Mechanism of Hormone Peptide Activation of a GPCR: Angiotensin II Activated State of AT(1)R Initiated by van der Waals Attraction

We present a succession of structural changes involved in hormone peptide activation of a prototypical GPCR. Microsecond molecular dynamics simulation generated conformational ensembles reveal propagation of structural changes through key microswitches within human AT(1)R bound to native hormone. The endocrine octa-peptide angiotensin II (AngII) activates AT(1)R signaling in our bodies which maintains physiological blood pressure, electrolyte balance, and cardiovascular homeostasis. Excessive AT(1)R activation is associated with pathogenesis of hypertension and cardiovascular diseases which are treated by sartan drugs.

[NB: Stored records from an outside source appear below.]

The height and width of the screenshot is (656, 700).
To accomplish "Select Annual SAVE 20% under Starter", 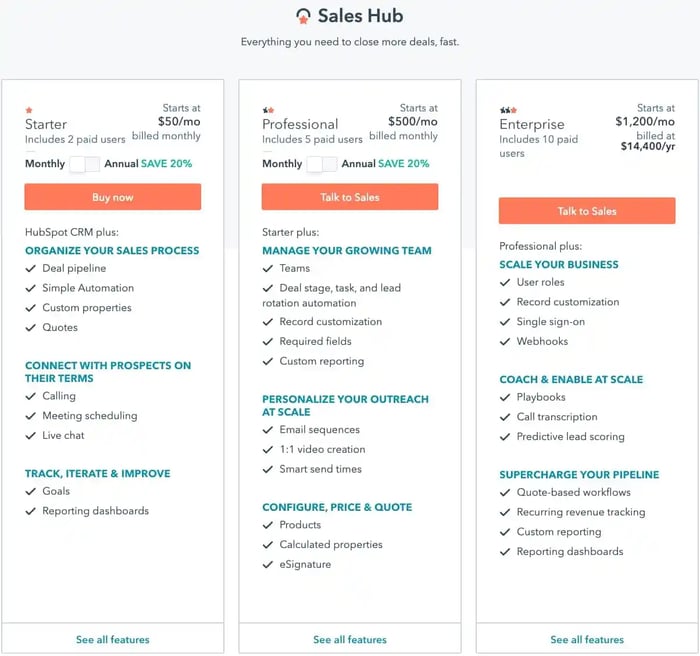I will click(x=148, y=164).
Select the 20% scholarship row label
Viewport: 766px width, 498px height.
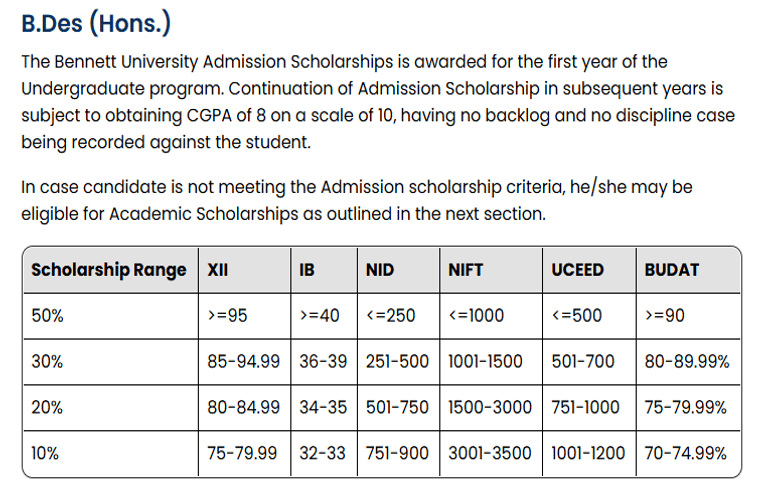[46, 407]
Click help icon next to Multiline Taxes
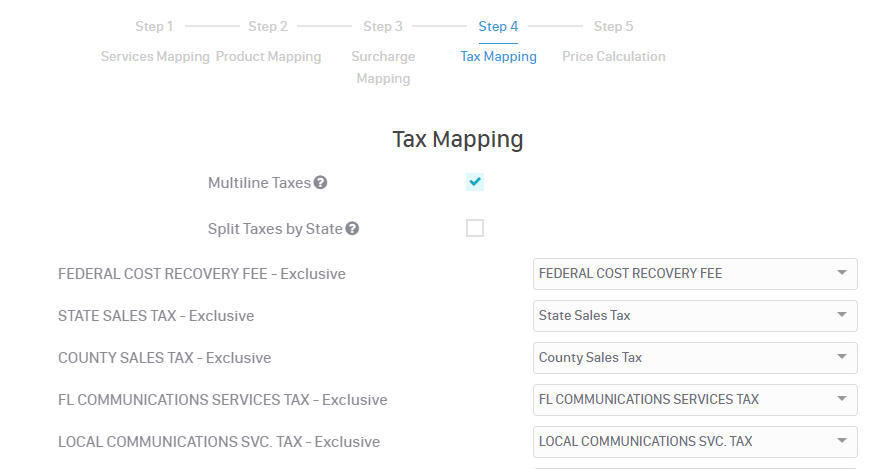 coord(320,183)
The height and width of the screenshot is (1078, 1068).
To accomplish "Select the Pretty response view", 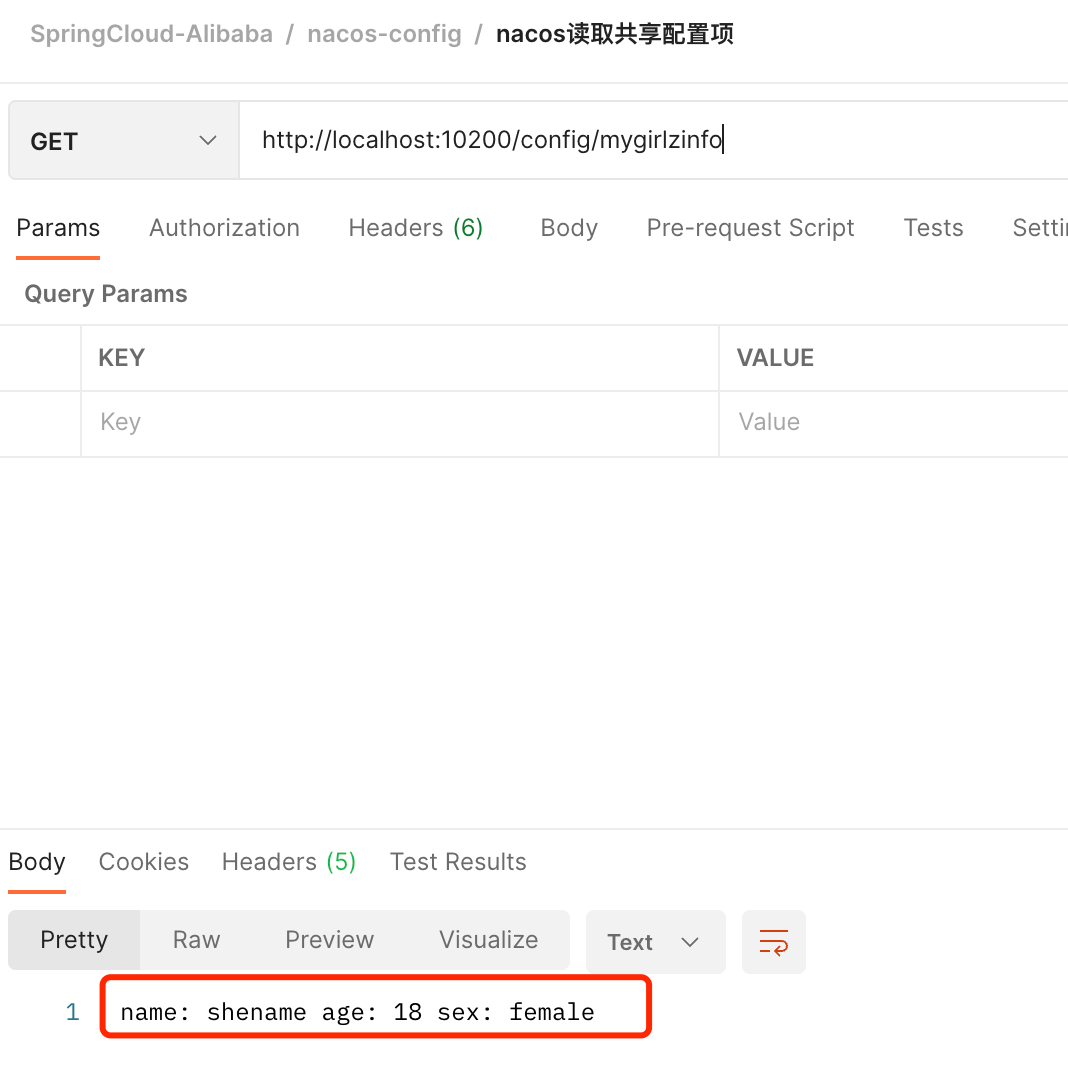I will pyautogui.click(x=74, y=940).
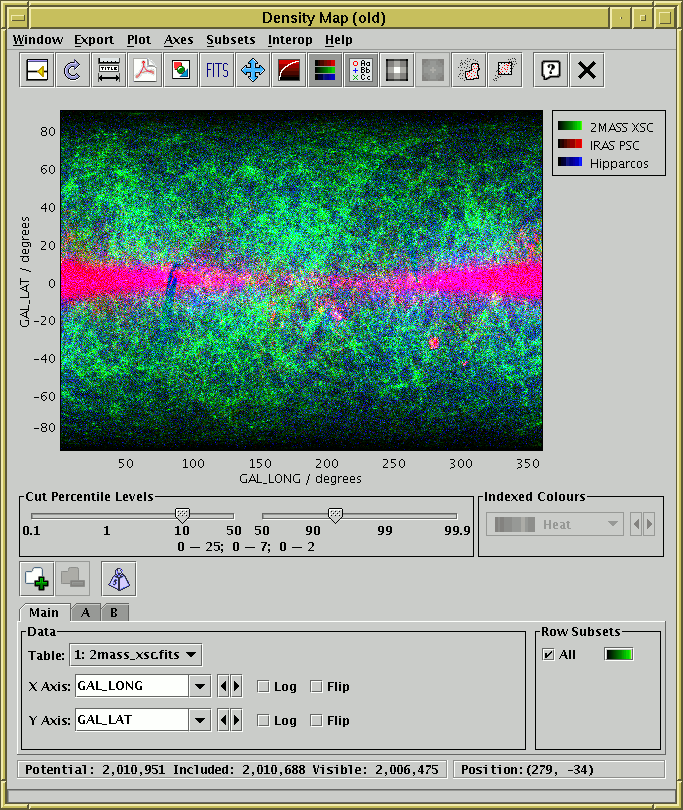Click the low cut percentile slider handle

(x=182, y=514)
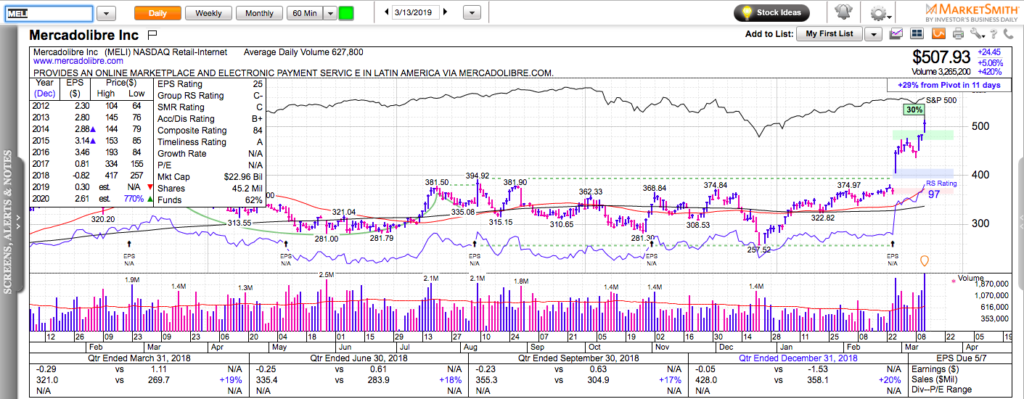Toggle the green indicator button
Viewport: 1024px width, 399px height.
346,13
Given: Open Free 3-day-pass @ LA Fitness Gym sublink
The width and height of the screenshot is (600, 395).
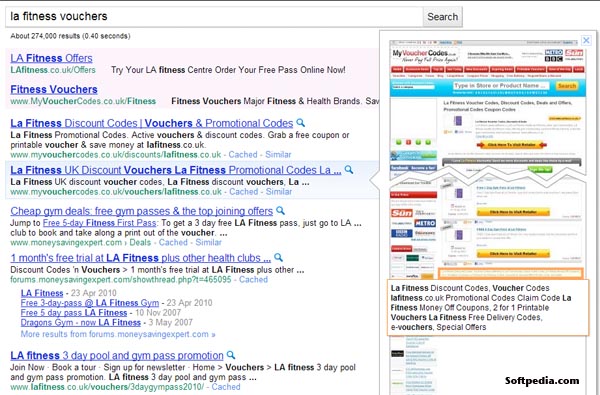Looking at the screenshot, I should (x=90, y=303).
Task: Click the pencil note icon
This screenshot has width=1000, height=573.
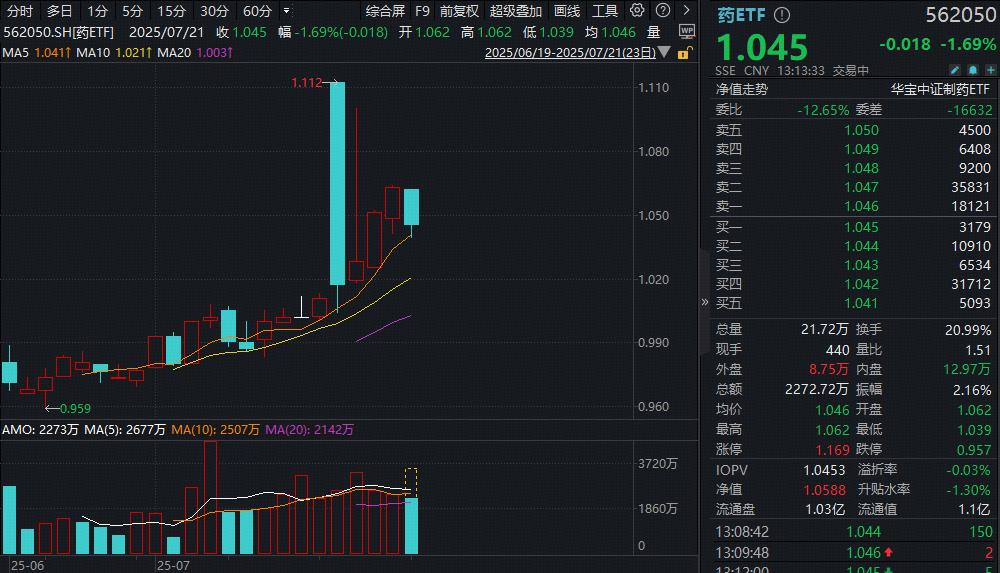Action: pyautogui.click(x=955, y=70)
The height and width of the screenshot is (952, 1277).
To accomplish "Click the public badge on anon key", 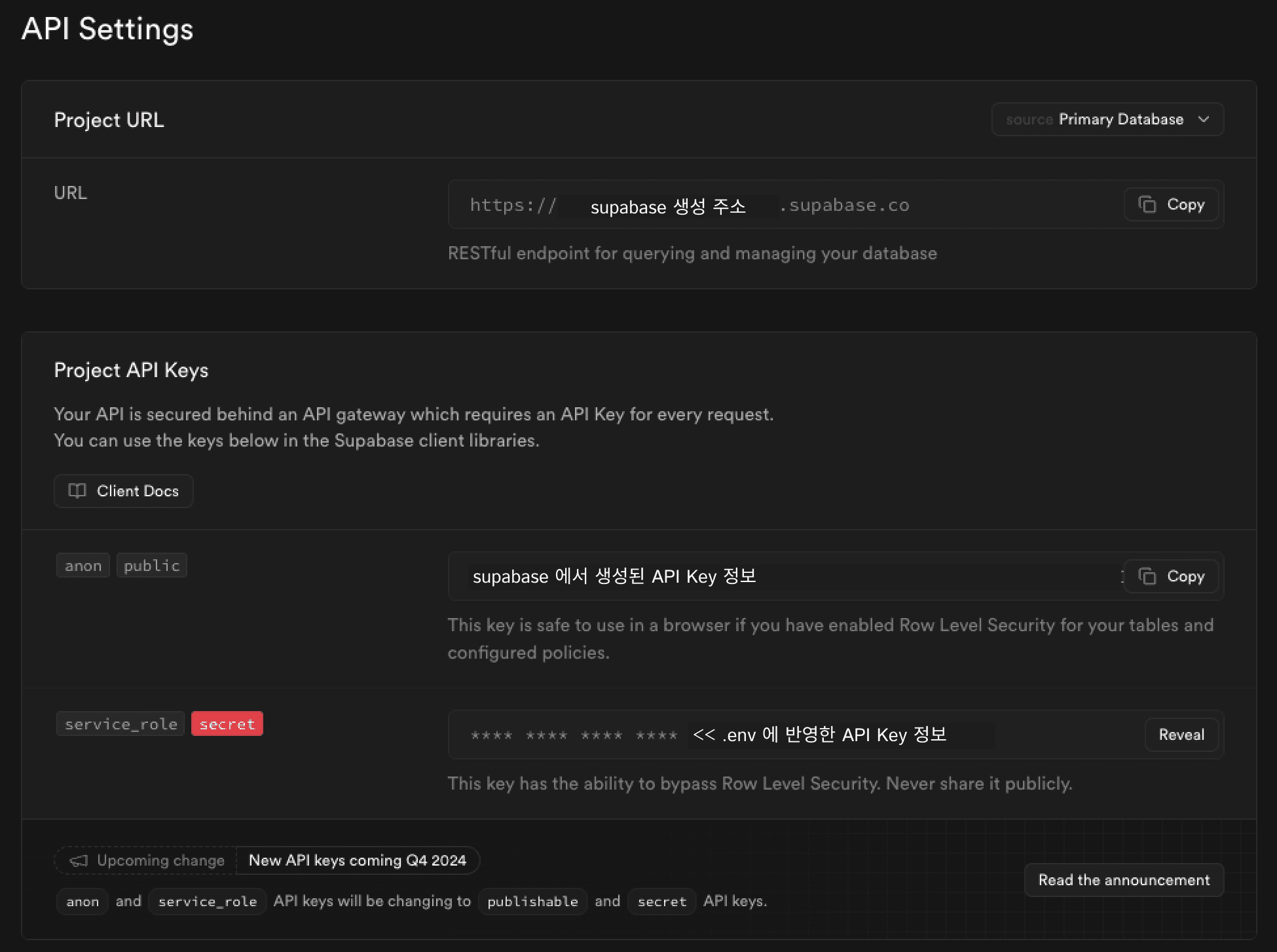I will 150,565.
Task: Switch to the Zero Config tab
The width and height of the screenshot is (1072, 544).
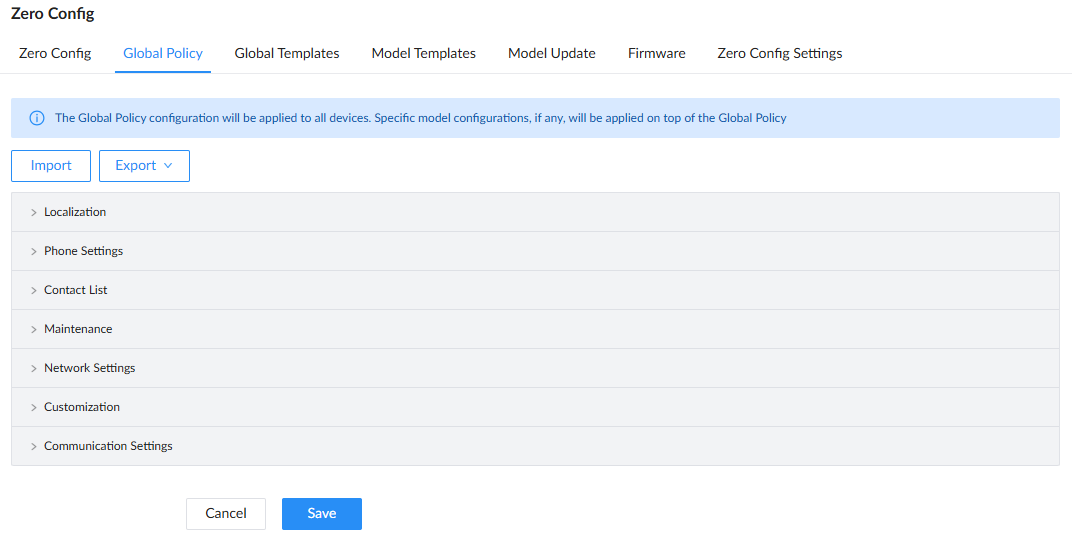Action: coord(55,53)
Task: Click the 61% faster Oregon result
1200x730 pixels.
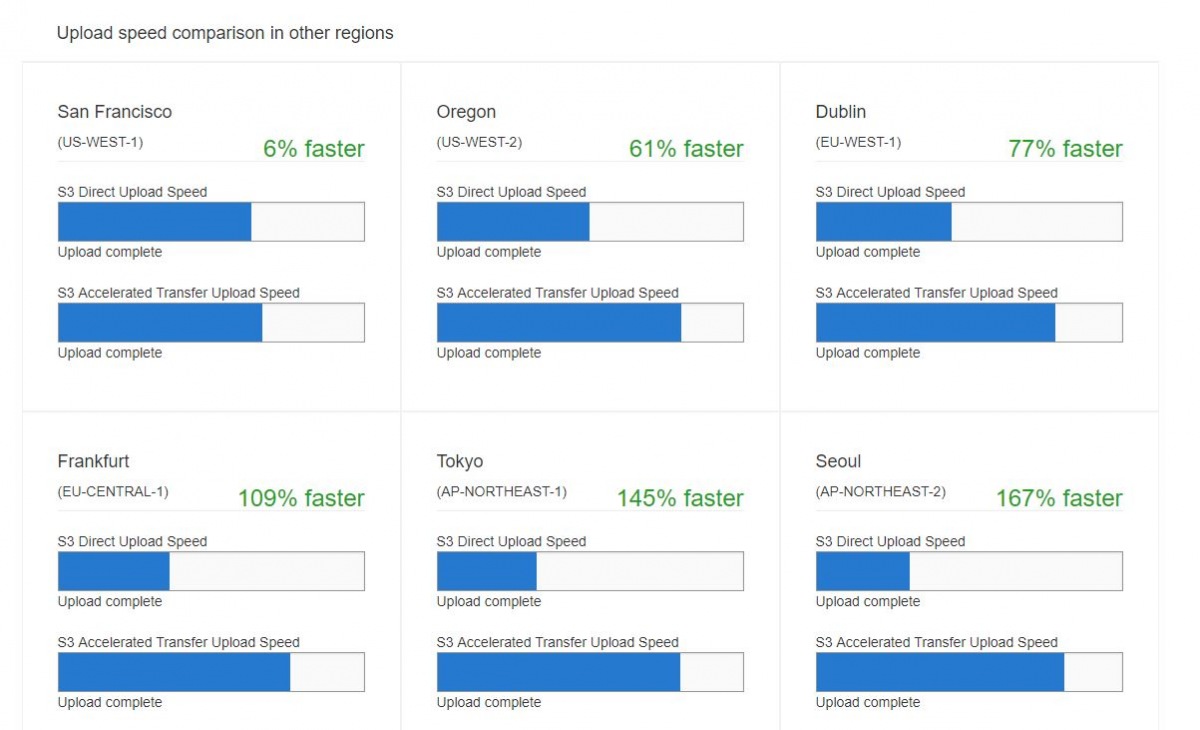Action: (686, 149)
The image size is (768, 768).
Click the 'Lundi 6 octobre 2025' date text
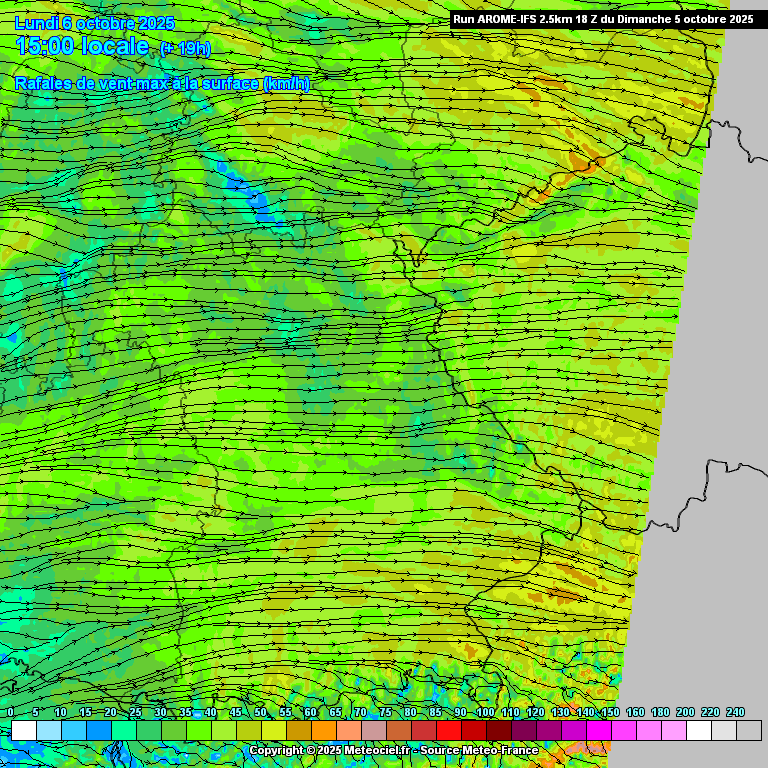[x=95, y=23]
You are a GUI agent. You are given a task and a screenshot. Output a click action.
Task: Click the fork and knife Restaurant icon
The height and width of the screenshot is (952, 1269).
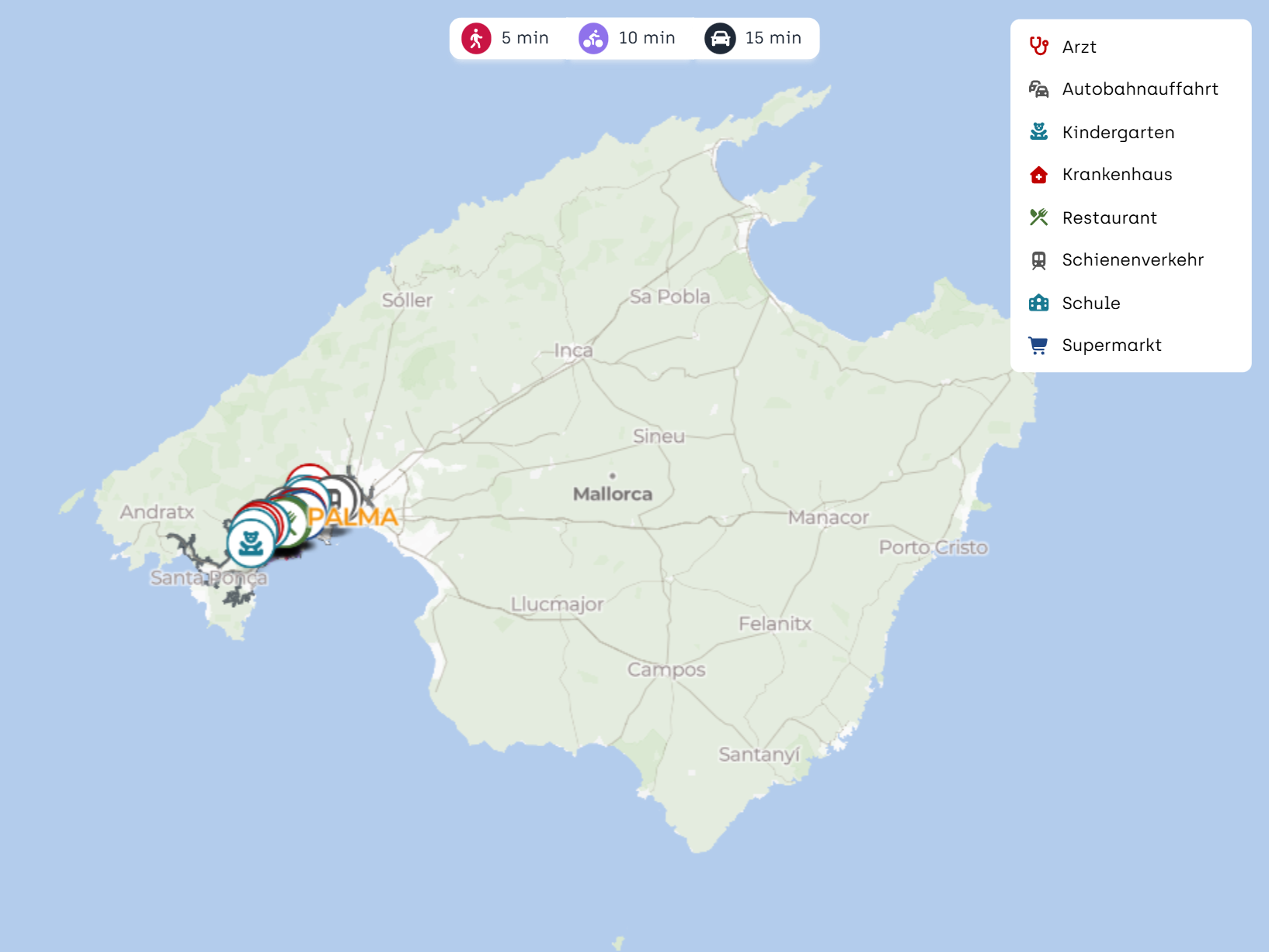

The mechanism of AT(1)R inhibition by sartans has been elucidated by 2.8 angstrom X-ray structures, mutagenesis, and computational analyses. Yet, the mechanism of AT(1)R activation by AngII is unclear. The current study delineates an activation scheme initiated by AngII binding. A van der Waals grasp interaction between Phe8(AngII) with Ile288(7.39) in AT(1)R induced mechanical strain pulling Tyr292(7.43) and breakage of critical interhelical H-bonds, first between Tyr292(7.43) and Val108(3.32) and second between Asn111(3.35) and Asn295(7.46). Subsequently changes are observed in conserved microswitches DRYTM3, Yx7K(R)(TMS), CWxP(TM6), and NPxxY(TM7) in AT(1)R Activating the microswitches in the intracellular region of AT(1)R may trigger formation of the G-protein binding pocket as well as exposure of helix-8 to cytoplasm. Thus, the active-like conformation of AT(1)R is initiated by the van der Waals interaction of Phe8(AngII) with Ile288(7.39), followed by systematic reorganization of critical interhelical H-bonds and activation of microswitches.